Listed entries ->
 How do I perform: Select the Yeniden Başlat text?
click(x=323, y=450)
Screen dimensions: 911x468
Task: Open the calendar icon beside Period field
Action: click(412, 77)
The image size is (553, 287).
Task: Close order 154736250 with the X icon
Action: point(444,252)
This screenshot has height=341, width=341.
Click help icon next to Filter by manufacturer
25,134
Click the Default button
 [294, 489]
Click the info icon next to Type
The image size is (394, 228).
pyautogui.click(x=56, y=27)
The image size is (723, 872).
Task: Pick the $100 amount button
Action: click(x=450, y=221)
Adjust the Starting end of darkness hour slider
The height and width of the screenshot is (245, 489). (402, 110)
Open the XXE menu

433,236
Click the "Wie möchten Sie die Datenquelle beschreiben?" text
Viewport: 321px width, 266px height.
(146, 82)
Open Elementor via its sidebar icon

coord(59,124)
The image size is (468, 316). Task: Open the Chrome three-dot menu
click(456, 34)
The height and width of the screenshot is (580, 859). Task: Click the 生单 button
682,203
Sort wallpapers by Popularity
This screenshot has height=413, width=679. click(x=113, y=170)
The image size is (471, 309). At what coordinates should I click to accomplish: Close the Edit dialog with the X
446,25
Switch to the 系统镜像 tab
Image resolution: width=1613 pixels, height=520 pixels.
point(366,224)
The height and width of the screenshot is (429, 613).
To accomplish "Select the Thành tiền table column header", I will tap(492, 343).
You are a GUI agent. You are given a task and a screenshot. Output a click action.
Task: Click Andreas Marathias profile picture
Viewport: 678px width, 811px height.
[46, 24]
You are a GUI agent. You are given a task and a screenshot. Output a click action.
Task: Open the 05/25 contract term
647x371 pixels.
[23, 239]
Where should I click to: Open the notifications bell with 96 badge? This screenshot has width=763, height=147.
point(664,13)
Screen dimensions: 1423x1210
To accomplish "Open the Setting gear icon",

Exercise description -> Return the data in full, with each line kept exactly as it is.

Completed task ->
 How do I perform: Select the Yeniden Başlat text?
click(x=323, y=450)
Screen dimensions: 911x468
Task: Open the calendar icon beside Period field
Action: click(412, 77)
The image size is (553, 287).
Task: Close order 154736250 with the X icon
Action: point(444,252)
This screenshot has height=341, width=341.
Click help icon next to Filter by manufacturer
25,134
Click the Default button
 [294, 489]
Click the info icon next to Type
The image size is (394, 228).
pyautogui.click(x=56, y=27)
The image size is (723, 872).
Task: Pick the $100 amount button
Action: click(x=450, y=221)
Adjust the Starting end of darkness hour slider
The height and width of the screenshot is (245, 489). (402, 110)
Open the XXE menu

433,236
Click the "Wie möchten Sie die Datenquelle beschreiben?" text
Viewport: 321px width, 266px height.
(146, 82)
Open Elementor via its sidebar icon

coord(59,124)
The image size is (468, 316). Task: Open the Chrome three-dot menu
click(456, 34)
The height and width of the screenshot is (580, 859). Task: Click the 生单 button
682,203
Sort wallpapers by Popularity
This screenshot has height=413, width=679. click(x=113, y=170)
The image size is (471, 309). At what coordinates should I click to accomplish: Close the Edit dialog with the X
446,25
Switch to the 系统镜像 tab
Image resolution: width=1613 pixels, height=520 pixels.
point(366,224)
The height and width of the screenshot is (429, 613).
To accomplish "Select the Thành tiền table column header", I will tap(492, 343).
You are a GUI agent. You are given a task and a screenshot. Output a click action.
Task: Click Andreas Marathias profile picture
Viewport: 678px width, 811px height.
[46, 24]
You are a GUI agent. You are given a task and a screenshot. Output a click action.
Task: Open the 05/25 contract term
647x371 pixels.
[23, 239]
Where should I click to: Open the notifications bell with 96 badge? This screenshot has width=763, height=147.
point(664,13)
Screen dimensions: 1423x1210
To accomplish "Open the Setting gear icon",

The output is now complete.